Publicado em 17/08/2012
Revista Pesquisa FAPESP, em 16/08/2012

EDUARDO GERAQUE | Edição Especial 50 Anos de FAPESP

Se há 20 anos eram poucos os laboratórios que usavam a cristalografia no Brasil, hoje são dezenas de centros de pesquisa que dominam esta técnica usada para desvendar a estrutura tridimensional das proteínas. Em São Paulo, o uso da cristalografia deu um salto em 2000 e 2001, com o lançamento do projeto Genoma Estrutural, lançado em conjunto pela FAPESP e pelo Laboratório Nacional de Luz Síncrotron (LNLS), ligado ao Ministério da Ciência, Tecnologia e Inovação. O projeto Genoma Estrutural injetou US$ 3,5 milhões em dezenas de laboratórios. Com os recursos, os grupos de pesquisa puderam financiar a compra de equipamentos para expressão, purificação e cristalização de proteínas.
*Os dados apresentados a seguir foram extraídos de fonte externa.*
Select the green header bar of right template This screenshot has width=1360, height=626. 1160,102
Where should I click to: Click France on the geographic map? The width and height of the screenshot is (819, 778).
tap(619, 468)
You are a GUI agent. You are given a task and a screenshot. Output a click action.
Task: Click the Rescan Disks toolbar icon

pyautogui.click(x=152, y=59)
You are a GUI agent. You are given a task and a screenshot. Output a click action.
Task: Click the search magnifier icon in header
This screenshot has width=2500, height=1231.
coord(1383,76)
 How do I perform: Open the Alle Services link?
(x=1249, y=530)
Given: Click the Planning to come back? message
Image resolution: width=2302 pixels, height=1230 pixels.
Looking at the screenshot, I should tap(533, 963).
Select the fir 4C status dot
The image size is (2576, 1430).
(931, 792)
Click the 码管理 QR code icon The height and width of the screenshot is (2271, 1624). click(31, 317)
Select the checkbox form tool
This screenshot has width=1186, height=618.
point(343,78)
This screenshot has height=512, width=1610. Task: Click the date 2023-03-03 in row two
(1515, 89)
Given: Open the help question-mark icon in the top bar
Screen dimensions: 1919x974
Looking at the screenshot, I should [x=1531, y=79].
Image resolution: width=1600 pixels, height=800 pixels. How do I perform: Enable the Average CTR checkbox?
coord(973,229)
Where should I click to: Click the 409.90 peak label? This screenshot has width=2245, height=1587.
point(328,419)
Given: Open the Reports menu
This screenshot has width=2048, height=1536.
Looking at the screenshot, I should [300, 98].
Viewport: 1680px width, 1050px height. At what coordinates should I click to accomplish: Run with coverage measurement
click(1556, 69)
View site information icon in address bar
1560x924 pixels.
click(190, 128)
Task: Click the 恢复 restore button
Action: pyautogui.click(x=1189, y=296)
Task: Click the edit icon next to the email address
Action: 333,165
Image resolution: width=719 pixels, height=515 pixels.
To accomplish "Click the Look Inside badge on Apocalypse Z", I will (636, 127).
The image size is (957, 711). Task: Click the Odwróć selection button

O Centro de Biologia Molecular Estrutural, do Instituto de Física de São Carlos (IFSC) da Universidade de São Paulo (USP), rapidamente se destacou como um dos protagonistas do setor. O grupo já havia elucidado a estrutura molecular de aproximadamente 20 proteínas, usando cristalografia por difração de raio X. As macromoléculas estudadas eram potenciais alvos de inibidores de doenças como hepatite B, malária e alguns tipos de câncer.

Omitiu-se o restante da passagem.